Functional Requirements 2.1

  1. Used to display the transactions made by customers living in a given zip code for a given month and year. Order by day in descending order.

  2. Used to display the number and total values of transactions for a given type.

  3. Used to display the total number and total values of transactions for branches in a given state.

    2.2 Customer Details Module

##Functional Requirements 2.2

  1. Used to check the existing account details of a customer.

  2. Used to modify the existing account details of a customer.

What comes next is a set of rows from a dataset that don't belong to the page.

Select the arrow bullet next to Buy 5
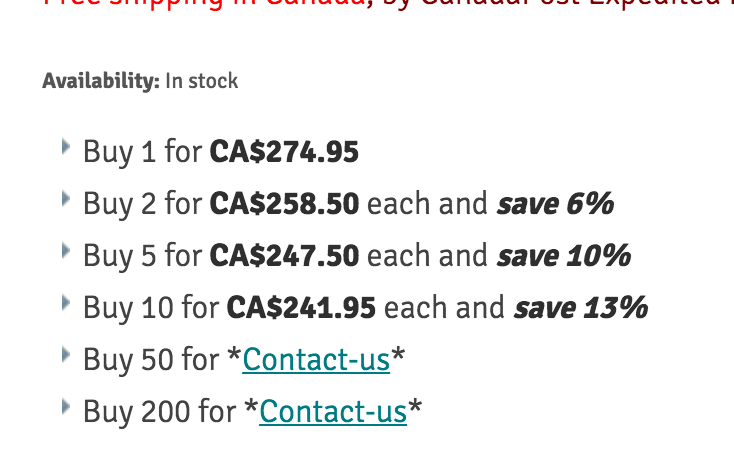tap(66, 250)

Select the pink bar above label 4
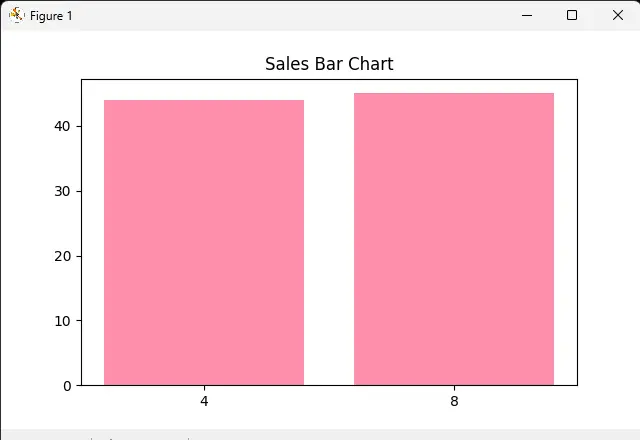[204, 243]
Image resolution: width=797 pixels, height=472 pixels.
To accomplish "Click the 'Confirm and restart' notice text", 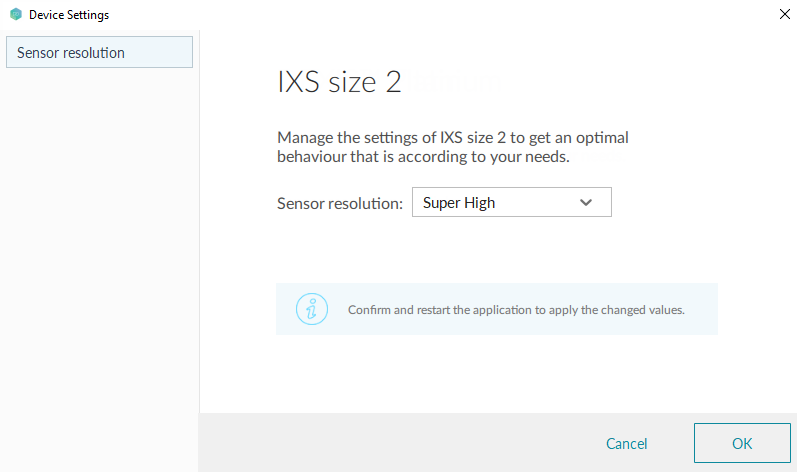I will (516, 310).
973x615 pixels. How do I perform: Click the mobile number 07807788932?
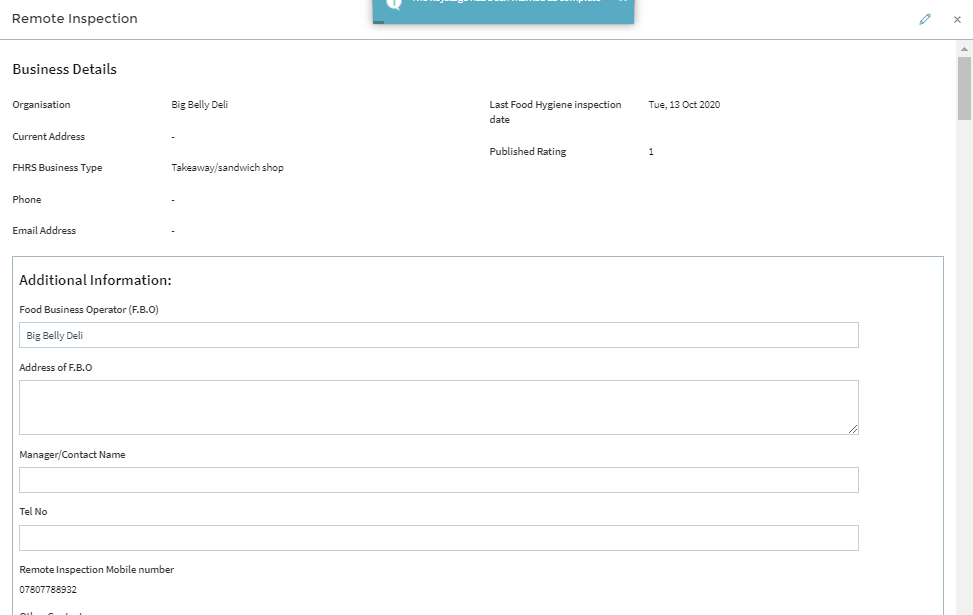click(x=48, y=590)
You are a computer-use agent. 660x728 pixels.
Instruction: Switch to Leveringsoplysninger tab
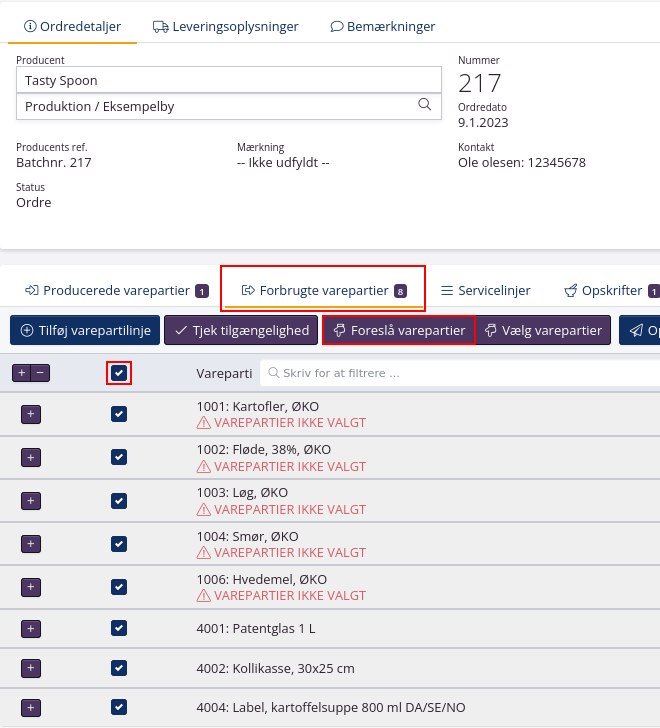coord(226,27)
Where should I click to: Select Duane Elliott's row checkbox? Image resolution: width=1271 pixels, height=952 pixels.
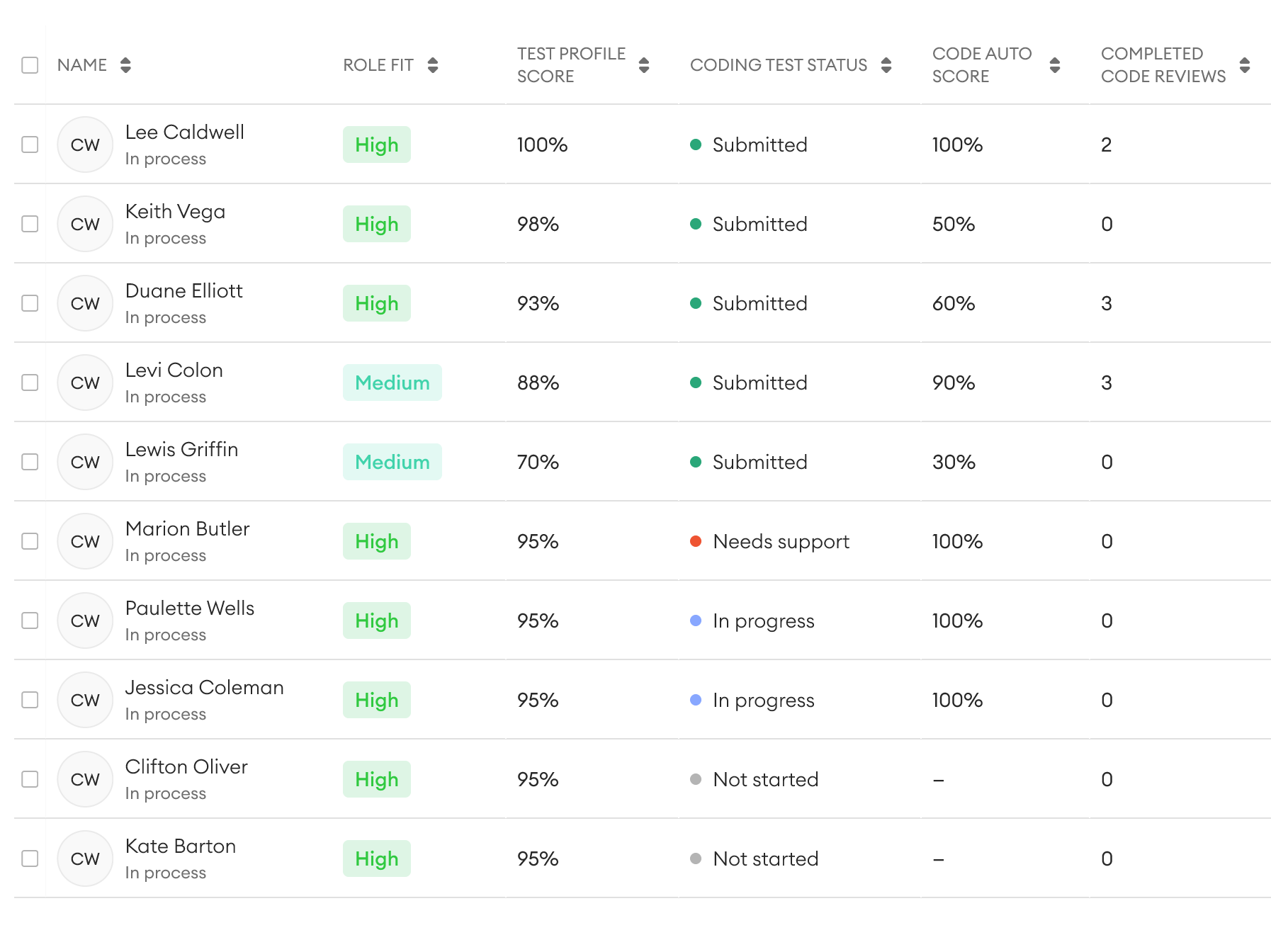(x=30, y=303)
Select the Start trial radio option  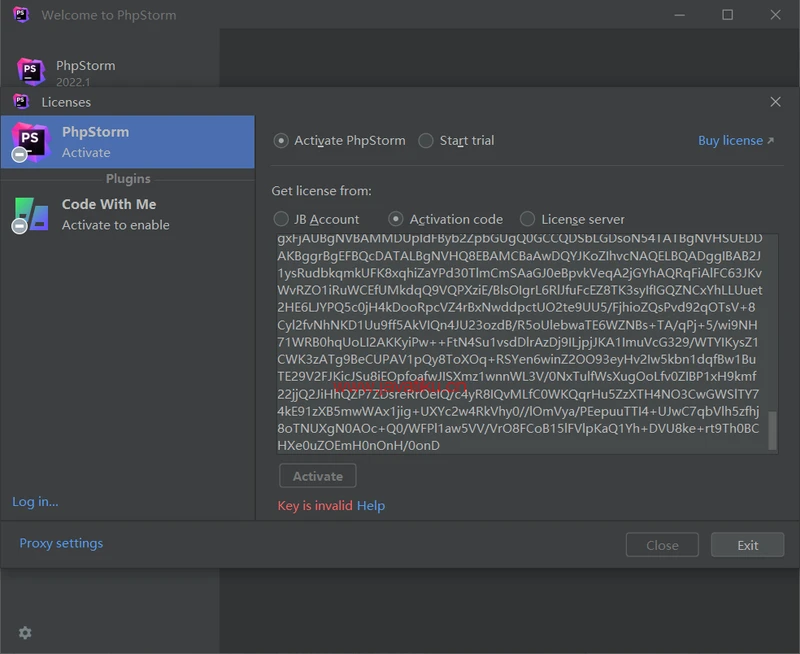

  3. Used to generate a monthly bill for a credit card number for a given month and year

  4. Used to display the transactions made by a customer between two dates. Order by year, month, and day in descending order.

3. Functional Requirements - Data Analysis and Visualization

After data is loaded into the database, users can make changes from the front end, and they can also view data from the front end. Now, the business analyst team wants to analyze and visualize the data. Use Power BI for the below requirements:

Functional Requirements 3.1

Export following tables as a CSV file, using this link: https://dev.mysql.com/doc/workbench/en/wb-admin-export-import-table.html -CDW_SAPP_BRANCH -CDW_SAPP_CREDIT_CARD -CDW_SAPP_CUSTOMER

Import all CSV files into Power BI.

Functional Requirements 3.2

Find and plot which transaction type has a high rate of transactions.

Functional Requirements 3.3

Find and plot which state has a high number of customers.

Functional Requirements 3.4

Find and plot the sum of all transactions for the top 10 customers, and which customer has the highest transaction amount.

Overview of LOAN Application Data API

Banks deal in all home loans. They have a presence across all urban, semi-urban, and rural areas. Customers first apply for a home loan; after that, a company will validate the customer's eligibility for a loan. Banks want to automate the loan eligibility process (in realtime) based on customer details provided while filling out the online application form. These details are Gender, Marital Status, Education, Number of Dependents, Income, Loan Amount, Credit History, and others. To automate this process, they have the task of identifying the customer segments to those who are eligible for loan amounts so that they can specifically target these customers. Here they have provided a partial dataset.

API Endpoint:

https://raw.githubusercontent.com/platformps/LoanDataset/main/loan_data.json

The above URL allows you to access information for loan application information. This dataset has all of the required fields for a loan application. You can access data from a REST API by sending an HTTP request and processing the response

4. Functional Requirements - LOAN Application Dataset

Functional Requirements 4.1

Create a Python program to GET (consume) data from the above API endpoint for the loan application dataset.

Functional Requirements 4.2

Find the status code of the above API endpoint.

Functional Requirements 4.3

Once Python reads data from the API, utilize PySpark to load data into RDBMS (SQL). The table name should be CDW-SAPP_loan_application in the database.

5. Functional Requirements - Data Analysis and Visualization for LOAN Application

After the data is loaded into the database, the business analyst team wants to analyze and visualize the data.

Use Power BI for the below requirements:

Functional Requirements 5.1

Export “CDW-SAPP_loan_application” table as a CSV file, click the link for instructions: https://dev.mysql.com/doc/workbench/en/wb-admin-export-import-table.html Import the CSV file into Power BI.

Functional Requirements 5.2

Find and plot the percentage of applications approved for self-employed applicants.

Functional Requirements 5.3

Find the percentage of rejection for married male applicants.

Functional Requirements 5.4

Find and plot the top three months with the largest transaction data.

Functional Requirements 5.5

Find and plot which branch processed the highest total dollar value of healthcare transactions.